→ Data provided
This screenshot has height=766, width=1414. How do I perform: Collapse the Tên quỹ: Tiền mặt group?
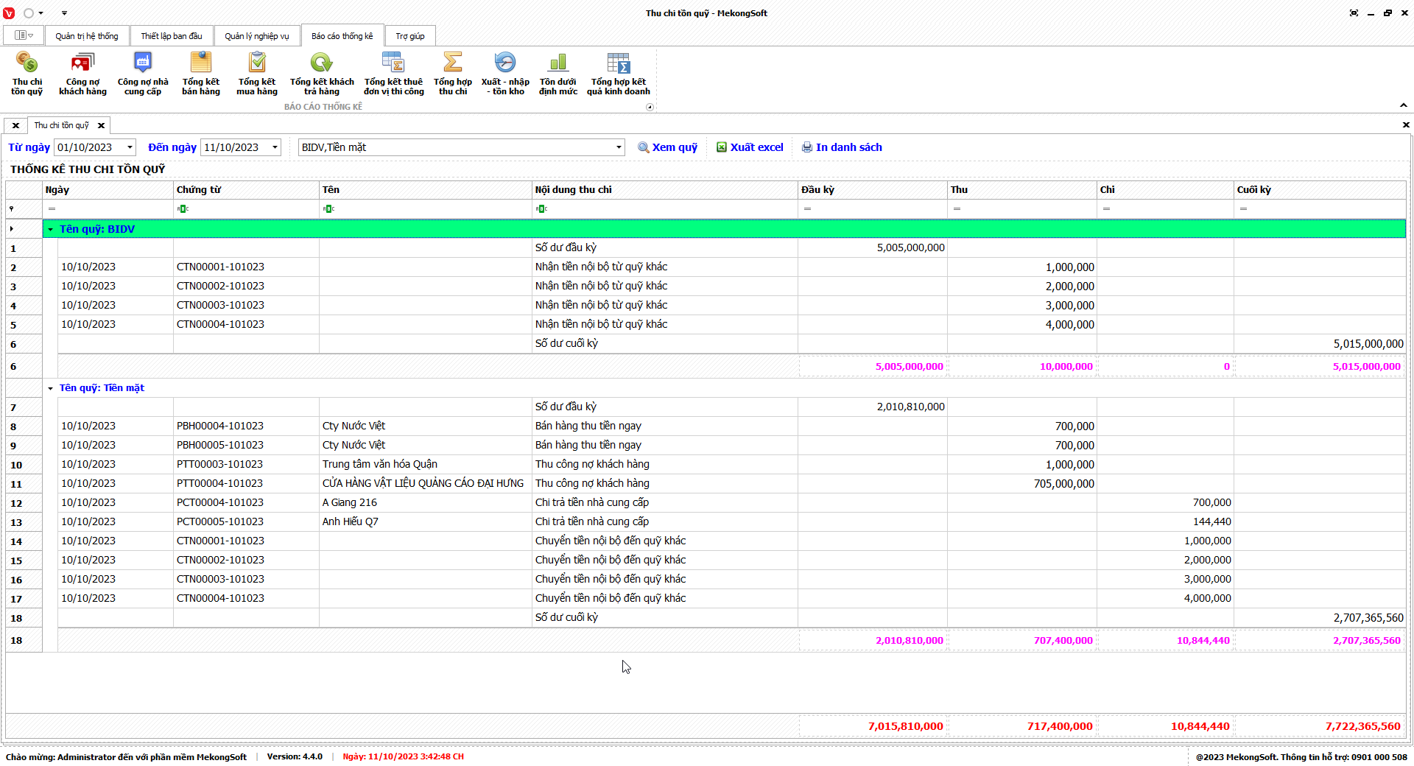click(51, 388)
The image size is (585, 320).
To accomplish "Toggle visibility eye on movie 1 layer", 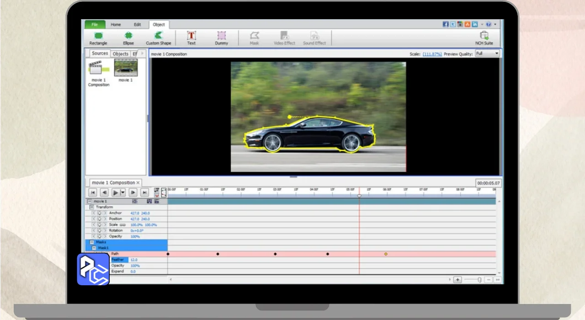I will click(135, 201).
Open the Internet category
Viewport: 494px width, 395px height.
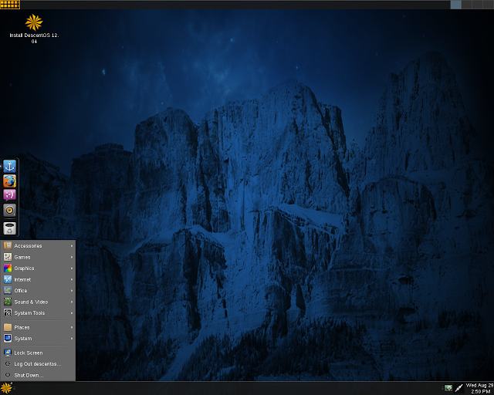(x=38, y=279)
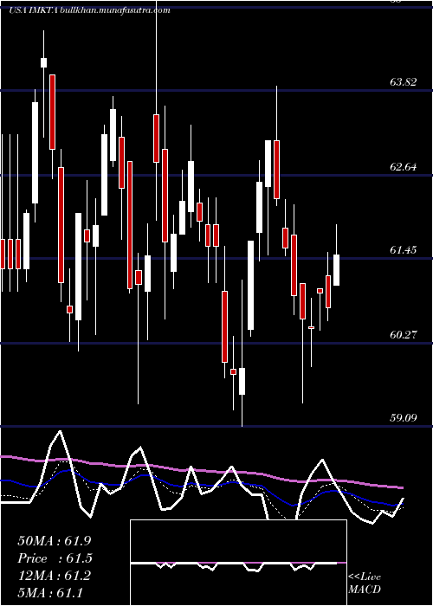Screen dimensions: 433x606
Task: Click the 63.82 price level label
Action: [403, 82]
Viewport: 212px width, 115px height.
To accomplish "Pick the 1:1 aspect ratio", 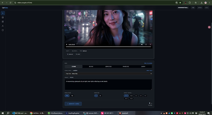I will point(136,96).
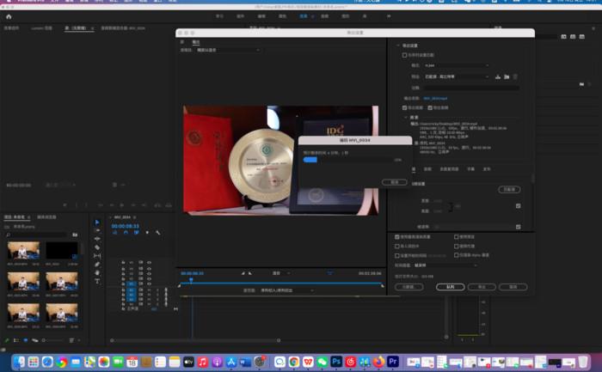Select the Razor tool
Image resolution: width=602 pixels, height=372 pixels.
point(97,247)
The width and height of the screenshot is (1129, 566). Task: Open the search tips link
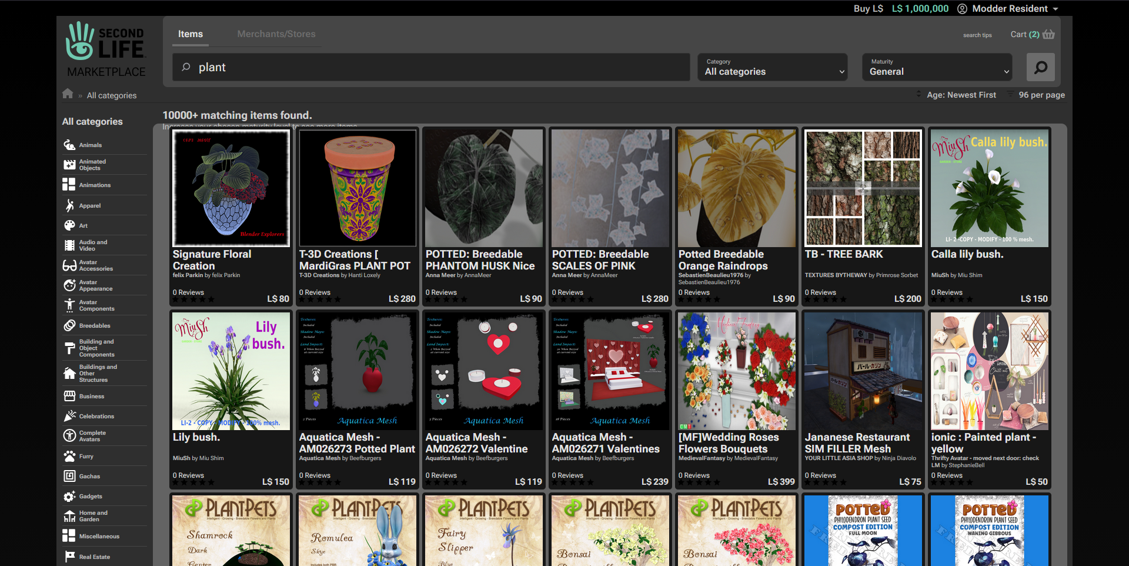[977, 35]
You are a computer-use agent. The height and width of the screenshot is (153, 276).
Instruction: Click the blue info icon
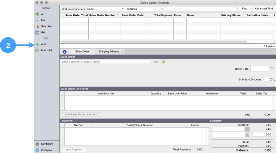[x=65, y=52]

→ Task requirements
With the pictures left out, copy exactly the lines from the one containing "You are a computer-use" through the last line of the data.

→ Result of the task
You are a computer-use agent. The height and width of the screenshot is (153, 276).
Instruction: Click the blue info icon
[x=65, y=52]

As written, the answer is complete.